In his Easter message Sunday, Pope Francis devoted nine words to a “world still divided by greed looking for easy gain.” Does this mean we have the answer to whether Francis would join the ranks of capitalism’s critics? Some thought so.
From a headline in the U.K.’s Guardian newspaper: “Pope appears to put uncaring capitalism on a par with armed conflicts.” And the Independent newspaper: “Pope Francis used his first Easter message today to criticize the forces of capitalist greed.”
Let the record show that Pope Francis did not use the C-word in his Easter message. He invoked the G-word. Some will say that’s a distinction with no difference. Capitalism is greed.
Pope Francis might be amused to know that the late New York Times columnist Bill Safire once wrote an “Ode to Greed,” arguing that greed should be delisted as one of the seven deadly sins because, on balance, greed produces more good than harm. One of greed’s indirect social benefits is that it lets amassers of mind-numbing wealth, such as George Soros or Warren Buffett, do good as they understand it.
But the good done on a vast scale by a Bill Gates or Andrew Carnegie is irrelevant to the redistributionists now in power. A Barack Obama or François Hollande looks at the portion of national wealth held by citizens in the highest and lowest income brackets and concludes that capitalism has failed.
I’m going to guess that Pope Francis and Messrs. Obama and Hollande aren’t singing from the same hymnal here. The pope couldn’t care less about Barack Obama’s and François Hollande’s running battle with the income-distribution tables in countries that measure their gross domestic product in the trillions.
But make no mistake: This pope, with every waking hour, cares about the shafting of the world’s poor, and soon is likely to talk about it at length. It would be a breath of fresh air (another papal concern) in the social-justice debates if a pope set aside the capitalist straw man. The mere presence of men making money is an insufficient explanation for the persistence of poverty. You have to look elsewhere.
The plight of the world’s poor can be summed up in three truly ugly C-words: corruption, collusion and cronyism. All three may be kissing cousins but each in any language makes a mockery of both capitalism and justice.
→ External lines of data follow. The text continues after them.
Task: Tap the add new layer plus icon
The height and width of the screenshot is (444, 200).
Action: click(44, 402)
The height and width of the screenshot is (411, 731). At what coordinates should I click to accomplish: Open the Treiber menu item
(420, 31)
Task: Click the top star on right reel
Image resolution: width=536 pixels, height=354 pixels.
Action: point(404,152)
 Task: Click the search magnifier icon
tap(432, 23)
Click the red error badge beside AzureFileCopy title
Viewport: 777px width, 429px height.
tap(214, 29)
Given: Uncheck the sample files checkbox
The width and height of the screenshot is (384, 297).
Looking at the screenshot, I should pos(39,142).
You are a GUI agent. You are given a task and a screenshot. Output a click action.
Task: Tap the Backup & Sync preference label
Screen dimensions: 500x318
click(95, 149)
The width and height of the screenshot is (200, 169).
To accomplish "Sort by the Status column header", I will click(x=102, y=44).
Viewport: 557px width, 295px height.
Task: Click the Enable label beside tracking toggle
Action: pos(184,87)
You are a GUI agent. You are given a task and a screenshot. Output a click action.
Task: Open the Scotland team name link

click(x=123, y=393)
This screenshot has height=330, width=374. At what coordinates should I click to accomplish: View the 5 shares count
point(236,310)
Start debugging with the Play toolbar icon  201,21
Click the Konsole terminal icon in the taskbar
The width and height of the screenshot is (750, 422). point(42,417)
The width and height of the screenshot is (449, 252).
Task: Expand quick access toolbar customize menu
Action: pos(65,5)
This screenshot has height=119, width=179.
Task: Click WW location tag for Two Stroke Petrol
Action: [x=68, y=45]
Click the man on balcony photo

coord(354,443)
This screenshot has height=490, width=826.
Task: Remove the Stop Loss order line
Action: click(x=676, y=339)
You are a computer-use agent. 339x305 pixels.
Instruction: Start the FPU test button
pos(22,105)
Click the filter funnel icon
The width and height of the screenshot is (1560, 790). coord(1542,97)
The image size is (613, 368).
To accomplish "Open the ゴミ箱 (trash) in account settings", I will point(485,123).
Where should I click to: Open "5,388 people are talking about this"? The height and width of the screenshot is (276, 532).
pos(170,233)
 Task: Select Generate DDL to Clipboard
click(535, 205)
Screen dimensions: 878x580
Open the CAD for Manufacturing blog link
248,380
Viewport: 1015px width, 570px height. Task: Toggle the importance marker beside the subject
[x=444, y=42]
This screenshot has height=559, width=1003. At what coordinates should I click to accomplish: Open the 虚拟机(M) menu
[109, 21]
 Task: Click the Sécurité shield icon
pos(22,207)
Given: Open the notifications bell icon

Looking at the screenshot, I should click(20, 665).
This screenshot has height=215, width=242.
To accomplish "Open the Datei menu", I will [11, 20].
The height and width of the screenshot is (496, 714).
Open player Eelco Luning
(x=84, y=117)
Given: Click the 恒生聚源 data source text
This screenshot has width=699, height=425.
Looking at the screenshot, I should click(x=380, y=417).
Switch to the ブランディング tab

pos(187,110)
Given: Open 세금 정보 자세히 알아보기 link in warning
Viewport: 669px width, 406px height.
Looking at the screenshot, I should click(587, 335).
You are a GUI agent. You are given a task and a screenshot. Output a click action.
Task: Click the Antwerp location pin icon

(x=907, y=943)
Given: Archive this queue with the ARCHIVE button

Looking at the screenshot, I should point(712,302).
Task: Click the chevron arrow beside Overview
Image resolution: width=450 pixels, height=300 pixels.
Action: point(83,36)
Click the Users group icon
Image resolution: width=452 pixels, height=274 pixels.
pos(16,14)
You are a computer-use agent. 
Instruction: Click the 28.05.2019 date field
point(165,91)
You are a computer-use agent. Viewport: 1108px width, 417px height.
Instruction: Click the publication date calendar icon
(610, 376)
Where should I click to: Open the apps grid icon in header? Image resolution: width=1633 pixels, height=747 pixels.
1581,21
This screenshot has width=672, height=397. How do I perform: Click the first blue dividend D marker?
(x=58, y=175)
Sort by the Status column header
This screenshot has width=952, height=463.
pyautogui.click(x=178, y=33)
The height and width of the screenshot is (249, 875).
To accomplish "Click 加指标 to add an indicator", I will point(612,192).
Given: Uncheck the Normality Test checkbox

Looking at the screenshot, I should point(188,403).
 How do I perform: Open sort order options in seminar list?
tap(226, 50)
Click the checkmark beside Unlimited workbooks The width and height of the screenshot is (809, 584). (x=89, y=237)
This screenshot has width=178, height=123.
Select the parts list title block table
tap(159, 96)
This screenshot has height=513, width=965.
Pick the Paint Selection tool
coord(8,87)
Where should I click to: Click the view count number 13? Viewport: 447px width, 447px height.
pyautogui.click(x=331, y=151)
Some 20 years ago economists began asking why so many countries, especially in Africa, never get better, even amid periods of global growth. An enormous body of economic literature now exists confirming that corruption keeps the poor down. A survey of this work for the International Monetary Fund concluded that countries get stuck in a “vicious circle of widespread corruption and low economic growth.”
Corruption suppresses growth because citizens in time recognize that honest work produces a lower return than spending one’s energies gaming the system. And, they’ve also found, the vicious circle worsens when real productivity falls alongside an inexorably expanding public sector.
Global poverty persists because corruption kills capitalism. History’s most recent exhibit is the Arab Spring, a product of economic exasperation, especially in Egypt. In time, corruption accelerates political instability, erodes democratic order if it exists, and someone from the outside has to clean up the mess. Think Syria or Mali.
One may ask, what is a pope supposed to do? One might ask in reply, what will be gained spending another century railing against the shapeless clouds of capitalism? Appeals to justice can be shrugged off because the idea is undefinable and endlessly arguable. By contrast, if a pope, or even an American president, were to visit a country and talk bluntly about ruinous effects of bribery, collusion and cronyism, he would be talking about real people. The corrupt know who they are, and their impoverished victims know who they are.
Yes, we know it’s hard. Recall the famous case of Paul Wolfowitz, who on becoming World Bank president in 2005 made withholding loans to corrupt governments an explicit goal of the bank. Like a swamp’s toxic gases, the bank’s bureaucracy, abetted by amoral Western governments wanting access to corrupt but lucrative foreign markets, joined to expel Mr. Wolfowitz.
It’d be nice to see them take on the pope.
Psychologists may explain why denunciations of greed and uncaring capitalism so often come from a London, Washington, Paris or Rome. A pope’s limited time must be spent with moral issues more real than imagined. Corruption qualifies.